-- What the exercise asks --
Everything in the records should be repeated exactly, down to the last character.

= Beginning of Section =

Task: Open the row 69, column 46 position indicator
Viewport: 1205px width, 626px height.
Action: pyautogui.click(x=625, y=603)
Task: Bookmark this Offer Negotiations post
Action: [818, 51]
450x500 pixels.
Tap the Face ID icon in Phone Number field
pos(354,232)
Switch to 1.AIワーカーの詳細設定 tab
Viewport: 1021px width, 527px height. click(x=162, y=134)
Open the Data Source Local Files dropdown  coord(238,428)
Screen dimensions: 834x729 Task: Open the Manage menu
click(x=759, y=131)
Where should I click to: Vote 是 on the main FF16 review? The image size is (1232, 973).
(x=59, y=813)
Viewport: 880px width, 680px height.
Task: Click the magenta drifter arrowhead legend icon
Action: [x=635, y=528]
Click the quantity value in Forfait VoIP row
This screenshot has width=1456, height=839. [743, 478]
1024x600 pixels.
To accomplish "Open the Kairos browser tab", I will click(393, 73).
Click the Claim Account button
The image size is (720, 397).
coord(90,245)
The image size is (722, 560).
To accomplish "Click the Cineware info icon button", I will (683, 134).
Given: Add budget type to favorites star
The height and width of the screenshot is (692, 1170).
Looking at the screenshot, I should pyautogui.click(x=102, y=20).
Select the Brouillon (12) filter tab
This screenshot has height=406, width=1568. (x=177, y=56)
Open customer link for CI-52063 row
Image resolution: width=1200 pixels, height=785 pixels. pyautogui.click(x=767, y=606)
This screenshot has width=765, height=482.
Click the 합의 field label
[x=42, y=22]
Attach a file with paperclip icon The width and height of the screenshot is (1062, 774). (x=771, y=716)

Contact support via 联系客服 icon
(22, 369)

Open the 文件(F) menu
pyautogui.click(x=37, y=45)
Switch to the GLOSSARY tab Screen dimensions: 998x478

= End of Section =

-- Answer box --
Task: Open the row 69, column 46 position indicator
Viewport: 1205px width, 626px height.
Action: pyautogui.click(x=625, y=603)
Task: Bookmark this Offer Negotiations post
Action: [818, 51]
450x500 pixels.
Tap the Face ID icon in Phone Number field
pos(354,232)
Switch to 1.AIワーカーの詳細設定 tab
Viewport: 1021px width, 527px height. click(x=162, y=134)
Open the Data Source Local Files dropdown  coord(238,428)
Screen dimensions: 834x729 Task: Open the Manage menu
click(x=759, y=131)
Where should I click to: Vote 是 on the main FF16 review? The image size is (1232, 973).
(x=59, y=813)
Viewport: 880px width, 680px height.
Task: Click the magenta drifter arrowhead legend icon
Action: [x=635, y=528]
Click the quantity value in Forfait VoIP row
This screenshot has width=1456, height=839. [743, 478]
1024x600 pixels.
To accomplish "Open the Kairos browser tab", I will click(393, 73).
Click the Claim Account button
The image size is (720, 397).
coord(90,245)
The image size is (722, 560).
To accomplish "Click the Cineware info icon button", I will (683, 134).
Given: Add budget type to favorites star
The height and width of the screenshot is (692, 1170).
Looking at the screenshot, I should pyautogui.click(x=102, y=20).
Select the Brouillon (12) filter tab
This screenshot has height=406, width=1568. (x=177, y=56)
Open customer link for CI-52063 row
Image resolution: width=1200 pixels, height=785 pixels. pyautogui.click(x=767, y=606)
This screenshot has width=765, height=482.
Click the 합의 field label
[x=42, y=22]
Attach a file with paperclip icon The width and height of the screenshot is (1062, 774). (x=771, y=716)

Contact support via 联系客服 icon
(22, 369)

Open the 文件(F) menu
pyautogui.click(x=37, y=45)
Switch to the GLOSSARY tab Screen dimensions: 998x478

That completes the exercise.